How understanding the brain can help us build AI.

Date Published: 26.01.2023

Chris Summerfield releases new book, 'Natural General Intelligence'.

Fellow by special election, Chris Summerfield has released a new book exploring connections between biological brains and the artificial general intelligence computer scientists have dreamed of building.

Chris writes, "I'm very happy the book is out. It's meant to accompany my undergraduate course, 'How to build a brain from scratch', but I hope it will be of interest to a wider readership."

It no doubt will as AI and services like ChatGPT continue to make headlines. The book is available to purchase now from the links below. You can listen to Chris talk about the book with Dr. Tim Scarfe on the Machine Learning Street Talk podcast - video above. Tim called it "the best book on AI I've ever read"!

Blurb

Since the time of Turing, computer scientists have dreamed of building artificial general intelligence (AGI) - a system that can think, learn and act as humans do. Over recent years, the remarkable pace of progress in machine learning research has reawakened discussions about AGI. But what would a generally intelligent agent be able to do? What algorithms, architectures, or cognitive functions would it need?

To answer these questions, we turn to the study of natural intelligence. Humans (and many other animals) have evolved precisely the sorts of generality of function that AI researchers see as the defining hallmark of intelligence. The fields of cognitive science and neuroscience have provided us with a language for describing the ingredients of natural intelligence in terms of computational mechanisms and cognitive functions and studied their implementation in neural circuits.

Comparing current AI systems and biological brains side by side.

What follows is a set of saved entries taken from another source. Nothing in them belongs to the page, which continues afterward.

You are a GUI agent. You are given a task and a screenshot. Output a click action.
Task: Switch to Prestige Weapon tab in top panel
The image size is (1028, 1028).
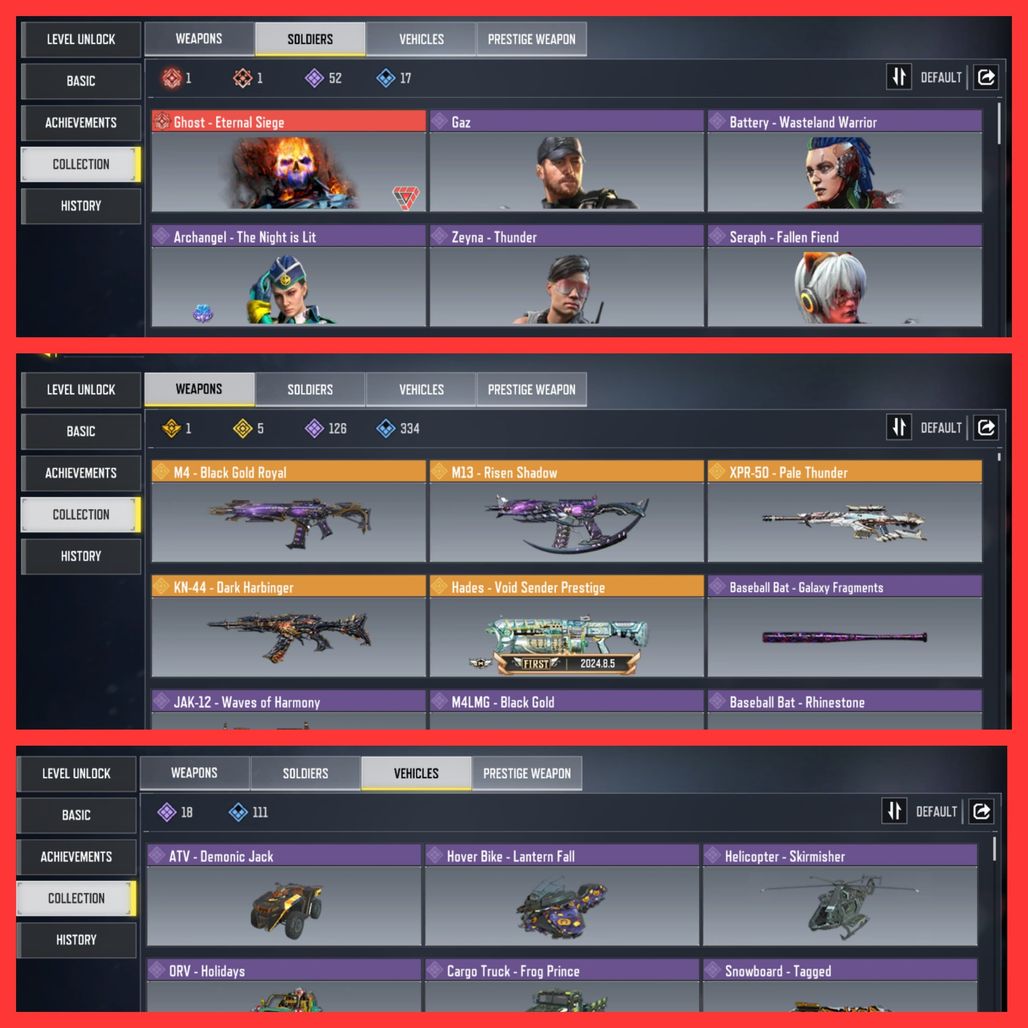coord(532,39)
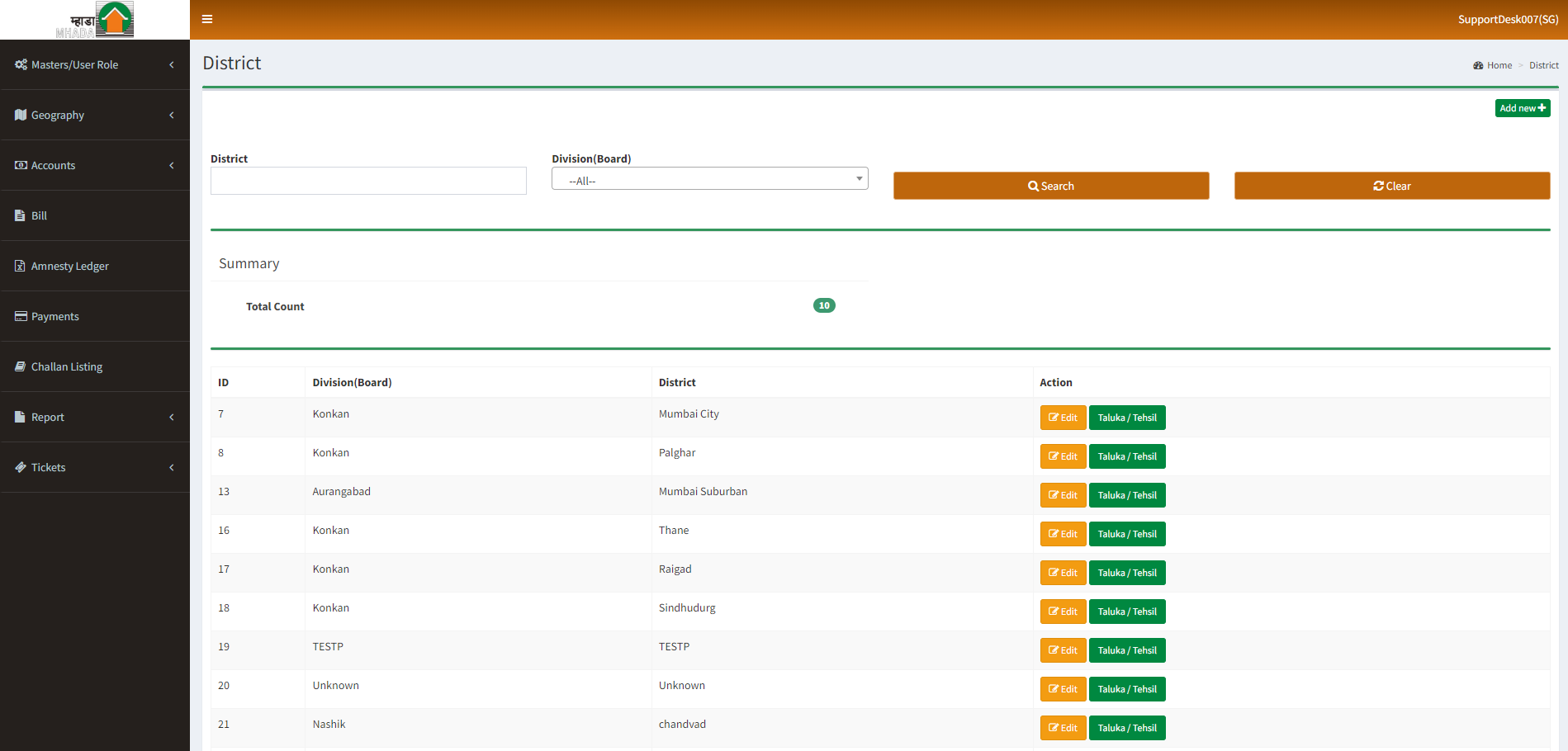Viewport: 1568px width, 751px height.
Task: Expand the Report sidebar section
Action: click(x=95, y=417)
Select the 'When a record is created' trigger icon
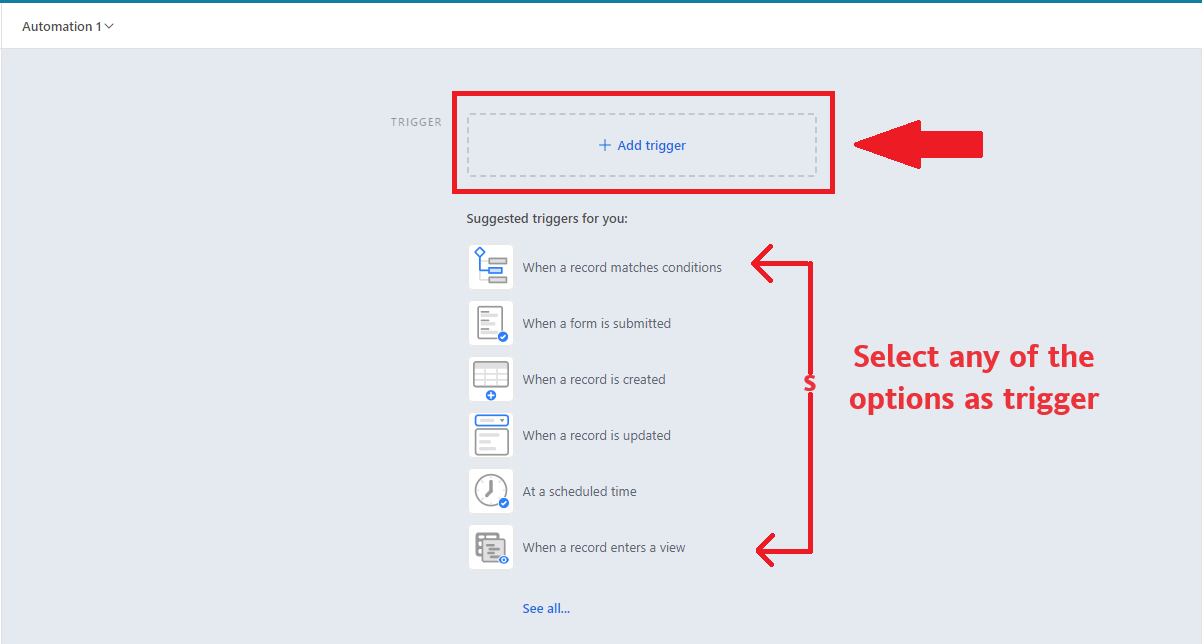The image size is (1202, 644). 491,378
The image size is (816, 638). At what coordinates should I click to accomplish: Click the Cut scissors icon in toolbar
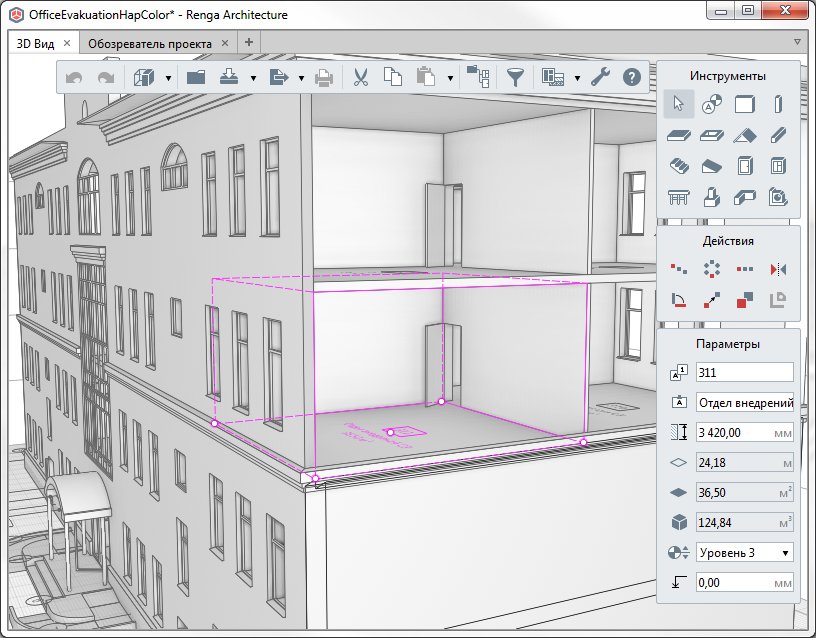click(362, 77)
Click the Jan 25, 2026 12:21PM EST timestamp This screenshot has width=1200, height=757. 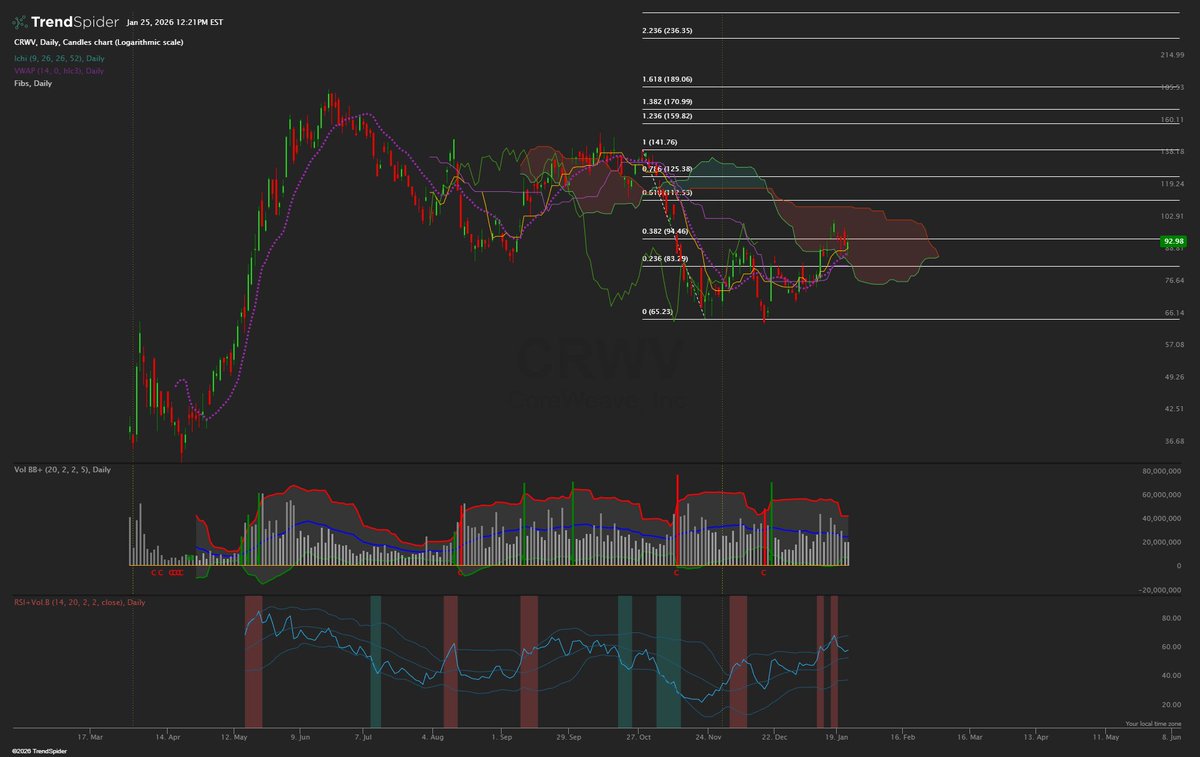pyautogui.click(x=177, y=19)
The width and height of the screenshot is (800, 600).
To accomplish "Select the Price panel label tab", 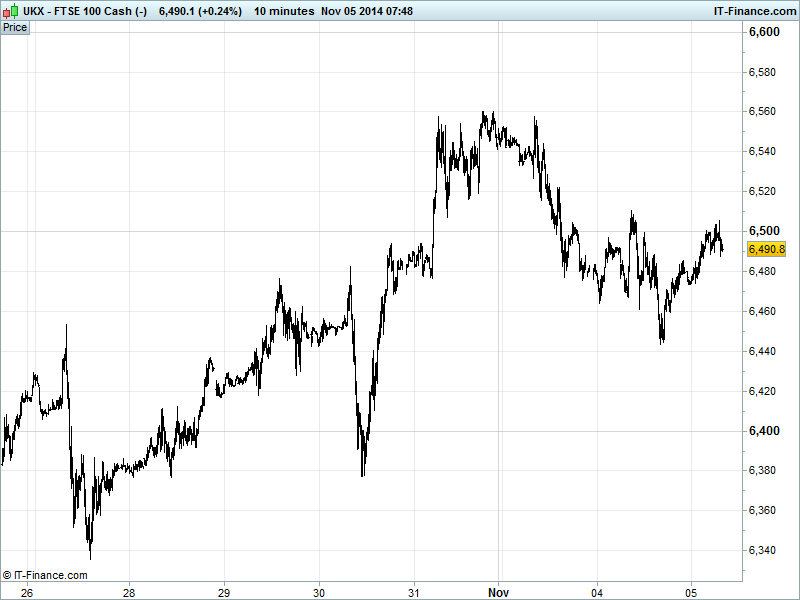I will click(x=15, y=27).
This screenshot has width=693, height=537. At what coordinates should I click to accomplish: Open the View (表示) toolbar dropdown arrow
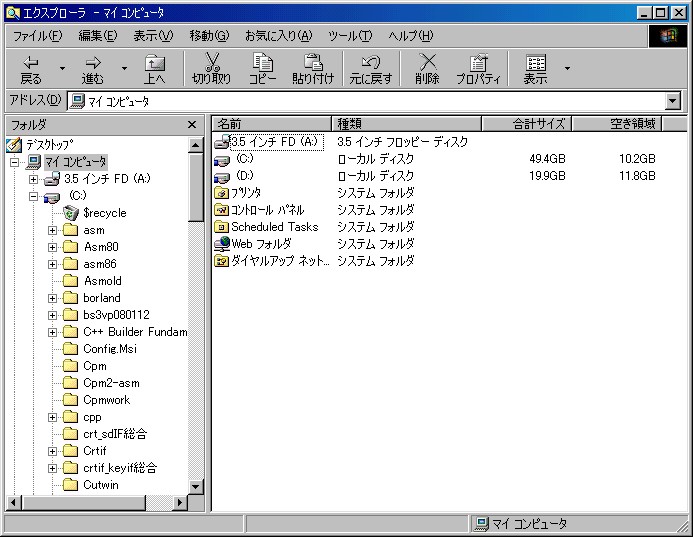[x=567, y=69]
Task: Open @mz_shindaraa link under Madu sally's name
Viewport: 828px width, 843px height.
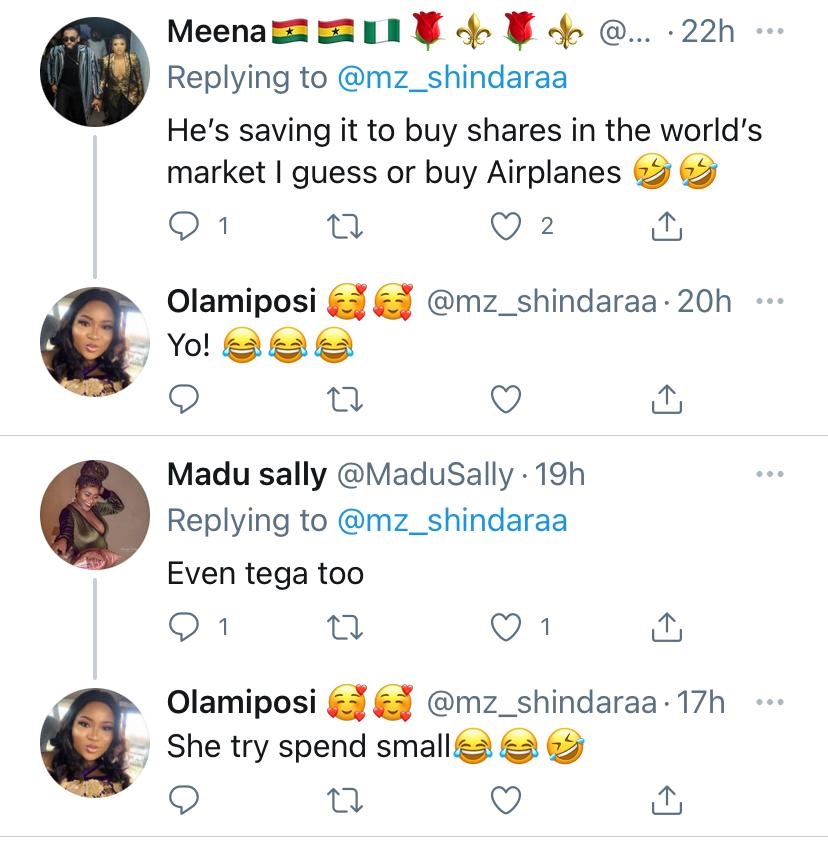Action: [451, 520]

Natural General Intelligence describes the algorithms and architectures that are driving progress in AI research in this language, by comparing current AI systems and biological brains side by side. In doing so, it addresses deep conceptual issues concerning how perceptual, memory and control systems work, and discusses the language in which we think and the structure of our knowledge. It also grapples with longstanding controversies about the nature of intelligence, and whether AI researchers should look to biology for inspiration.

Ultimately, Summerfield aims to provide a bridge between the theories of those who study biological brains and the practice of those who are seeking to build artificial brains.